## Requirement:
Can you reproduce the lines of the listing word for word, starting with the line that contains "You are a computer-use agent. The image" and going on through the line that contains "Action: click(x=347, y=280)"?

## Supplied data:
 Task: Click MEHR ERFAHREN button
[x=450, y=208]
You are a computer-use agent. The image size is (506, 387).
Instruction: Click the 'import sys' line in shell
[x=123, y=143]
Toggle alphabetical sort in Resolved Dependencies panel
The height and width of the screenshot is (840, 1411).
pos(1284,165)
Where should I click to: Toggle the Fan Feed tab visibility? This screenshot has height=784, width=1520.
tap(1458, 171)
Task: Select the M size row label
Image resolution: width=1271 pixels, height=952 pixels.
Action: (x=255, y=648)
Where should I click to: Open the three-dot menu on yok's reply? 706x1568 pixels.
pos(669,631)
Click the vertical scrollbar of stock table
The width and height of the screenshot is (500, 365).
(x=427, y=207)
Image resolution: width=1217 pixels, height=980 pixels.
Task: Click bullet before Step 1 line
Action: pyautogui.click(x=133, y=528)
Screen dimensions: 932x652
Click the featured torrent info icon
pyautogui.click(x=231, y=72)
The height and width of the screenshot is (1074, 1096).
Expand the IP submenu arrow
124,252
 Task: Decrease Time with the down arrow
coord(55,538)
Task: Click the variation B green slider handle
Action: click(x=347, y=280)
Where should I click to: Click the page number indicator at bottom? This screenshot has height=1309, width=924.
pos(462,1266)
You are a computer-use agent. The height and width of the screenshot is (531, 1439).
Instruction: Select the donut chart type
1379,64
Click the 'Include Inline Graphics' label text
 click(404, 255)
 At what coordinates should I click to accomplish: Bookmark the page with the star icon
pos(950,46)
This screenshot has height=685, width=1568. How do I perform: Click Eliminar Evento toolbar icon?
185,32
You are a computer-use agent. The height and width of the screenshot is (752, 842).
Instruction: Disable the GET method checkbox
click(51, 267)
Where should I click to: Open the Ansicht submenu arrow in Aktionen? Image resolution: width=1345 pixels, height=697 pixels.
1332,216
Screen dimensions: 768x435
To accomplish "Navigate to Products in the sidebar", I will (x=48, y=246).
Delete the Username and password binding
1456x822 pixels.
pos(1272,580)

## Full answer:
You are a computer-use agent. The image size is (506, 387).
Instruction: Click the 'import sys' line in shell
[x=123, y=143]
Toggle alphabetical sort in Resolved Dependencies panel
The height and width of the screenshot is (840, 1411).
pos(1284,165)
Where should I click to: Toggle the Fan Feed tab visibility? This screenshot has height=784, width=1520.
tap(1458, 171)
Task: Select the M size row label
Image resolution: width=1271 pixels, height=952 pixels.
Action: (x=255, y=648)
Where should I click to: Open the three-dot menu on yok's reply? 706x1568 pixels.
pos(669,631)
Click the vertical scrollbar of stock table
The width and height of the screenshot is (500, 365).
(x=427, y=207)
Image resolution: width=1217 pixels, height=980 pixels.
Task: Click bullet before Step 1 line
Action: pyautogui.click(x=133, y=528)
Screen dimensions: 932x652
Click the featured torrent info icon
pyautogui.click(x=231, y=72)
The height and width of the screenshot is (1074, 1096).
Expand the IP submenu arrow
124,252
 Task: Decrease Time with the down arrow
coord(55,538)
Task: Click the variation B green slider handle
Action: click(x=347, y=280)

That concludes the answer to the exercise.